The composability of Iteratees

An entry-level article about Iteratees
Published on December 26, 2011 under the tag haskell

A bit of context

I’ve been working on a websockets library lately, and this blogpost is mostly based upon work on that library. The code given in this blogpost is not the code from the library, but a stand-alone simplification, to make it more accessible to readers.

This blogpost is based upon the enumerator library by John Millikin. Multiple implementations of the Iteratee concept exist, I chose this one because it’s currently the most popular implementation for the packages I work on (mostly web-related). Additionally, alternatives to iteratees are being developed and I am certainly very curious as to how this will turn out.
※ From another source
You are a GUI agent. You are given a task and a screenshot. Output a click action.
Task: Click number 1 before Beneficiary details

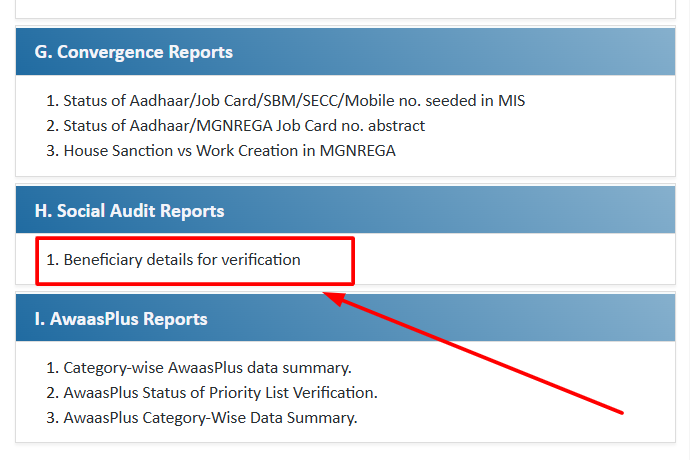(x=51, y=260)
Iteratees are often lauded because they offer great performance characteristics in comparison to lazy I/O. Another key feature provided by iteratees is composability (even for pure operations!) – on which I will focus this blogpost. An understanding of Iteratees is not required for this blogpost, and be aware that my goal is to merely spark your interest, not to fully explain them.
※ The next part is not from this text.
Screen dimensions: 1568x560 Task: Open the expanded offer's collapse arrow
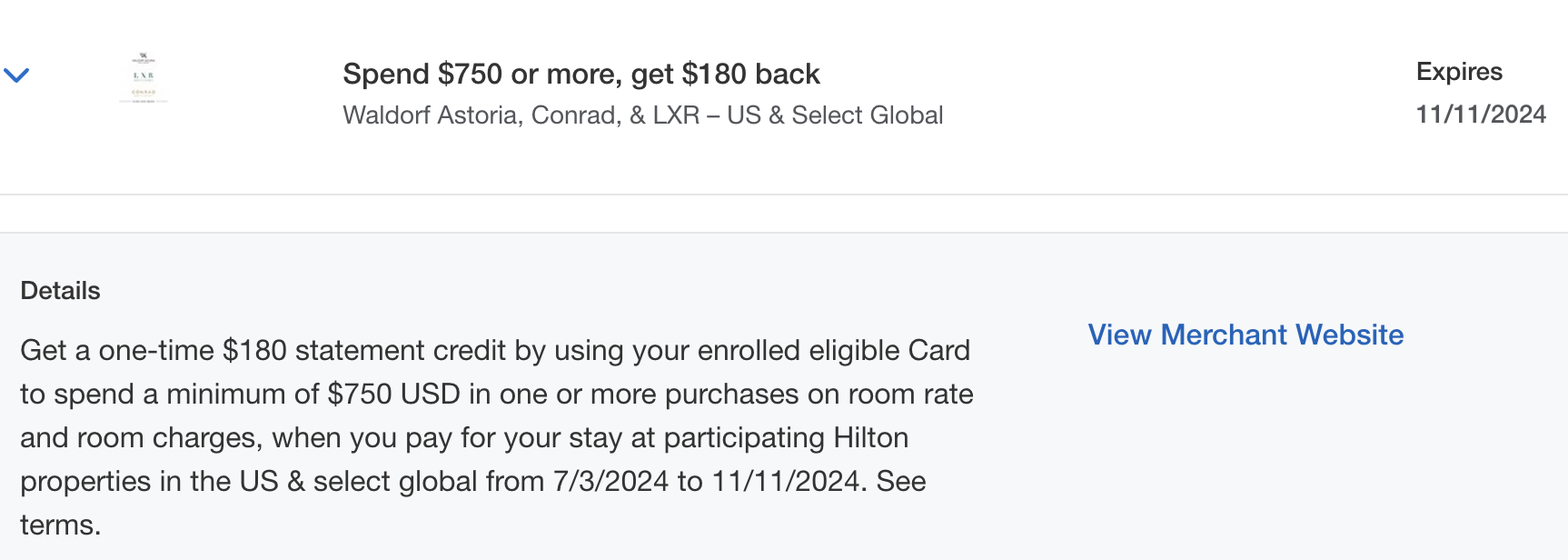(x=18, y=75)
import Blaze.ByteString.Builder (Builder)
import Data.ByteString (ByteString)
import Data.Enumerator ((=$))
import Data.Monoid (mappend, mempty)
import qualified Blaze.ByteString.Builder as BB
import qualified Data.Attoparsec as A
import qualified Data.Attoparsec.Enumerator as A
import qualified Data.ByteString as B
import qualified Data.ByteString.Lazy as BL
import qualified Data.Enumerator as E
import qualified Data.Enumerator.List as EL

The problem

Different versions of the WebSockets protocol exist. We obviously want to share as much code as possible in between these versions, to avoid duplication. We can define a common Message datatype which can be used for all versions:

data Message
    = TextMessage BL.ByteString
    | PingMessage
    | CloseMessage
    deriving (Show)

Now, for each version, we want to be able to parse these messages. That means that:

we agree on a common interface (e.g. ByteString -> Message);
we implement this interface for each version;
we choose the right implementation at runtime.

The first WebSockets drafts (referred to Hybi00) offered a very simple message format. A parser could be implemented easily:

parseMessageHybi00 :: A.Parser Message
parseMessageHybi00 = error "Omitted for brevity"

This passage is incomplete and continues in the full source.